Et c’est là que se pose la question de savoir « Comment identifier ce temps et comment le réallouer de manière efficace ? » Une fois encore la digitalisation se met au service de la qualité de l’expérience consommateur et de la rentabilité, à travers un outil dédié au management et aux collaborateurs. La solution proposée par TimeSkipper, plateforme SaaS de pilotage d’activité des points de vente, permet de capter les heures mal utilisées et les réinvestir ou les économiser afin d’améliorer l’efficacité opérationnelle.
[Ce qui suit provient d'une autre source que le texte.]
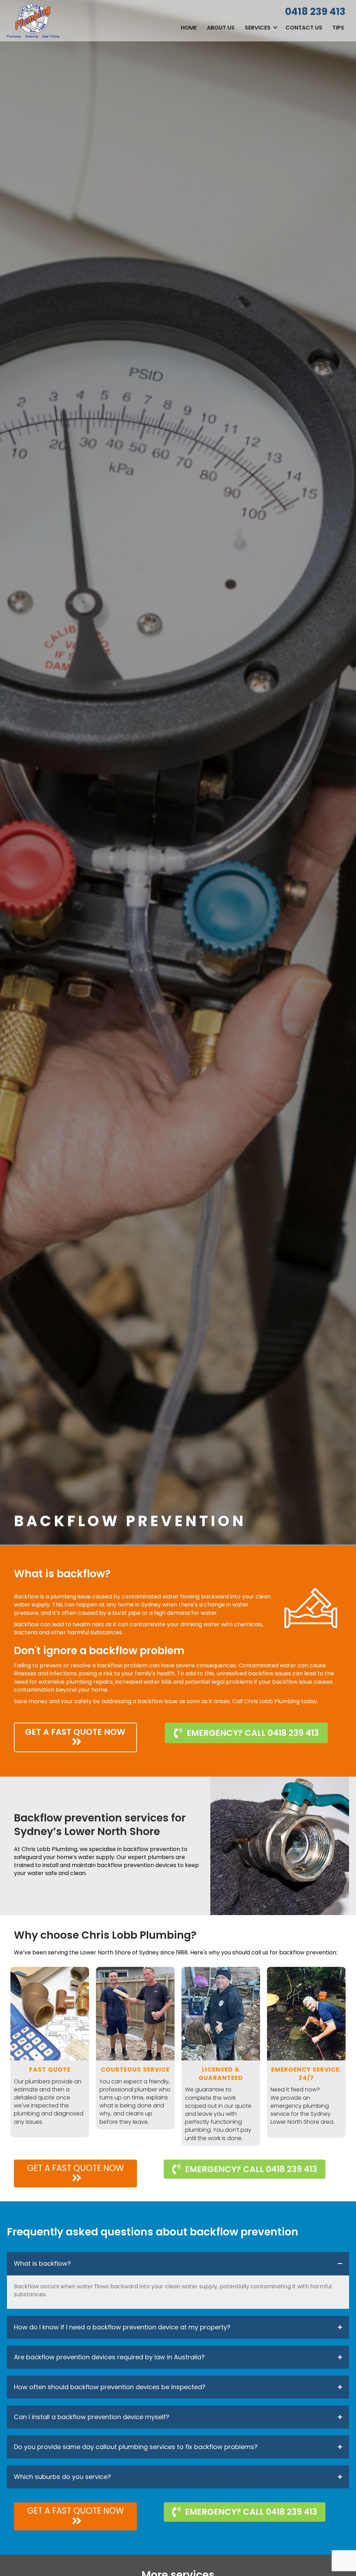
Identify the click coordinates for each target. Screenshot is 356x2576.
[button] (275, 28)
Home (189, 28)
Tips (338, 28)
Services (257, 28)
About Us (221, 28)
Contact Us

Ainsi les clients sont mieux reçus, mieux conseillés et bénéficient d’une meilleure tenue du point de vente. Les salariés quant à eux, profitent d’une vraie transparence et d’une meilleure équité dans la répartition des tâches. Enfin, le point de vente réduit l’ensemble de ses coûts cachés et développe son chiffre d’affaires : la combinaison idéale pour retrouver le chemin de la rentabilité !

 

Proximité, personnalisation, omni canal, livraison express, IoT, réalité virtuelle, IA ou pilotage d’activité: la bataille pour exister « malgré » Amazon porte la digitalisation du point de vente comme un axe stratégique du secteur de la distribution. Certes, la transformation numérique est aussi longue et coûteuse que la rapidité du géant du e-commerce pour absorber chaque marché approché est fulgurante. Néanmoins, la distribution traditionnelle a encore toute sa place dans le paysage des consommateurs, pour peu qu’elle considère la menace comme une opportunité et se dote de solutions utiles et porteuses de sens, pour une profonde et durable mutation.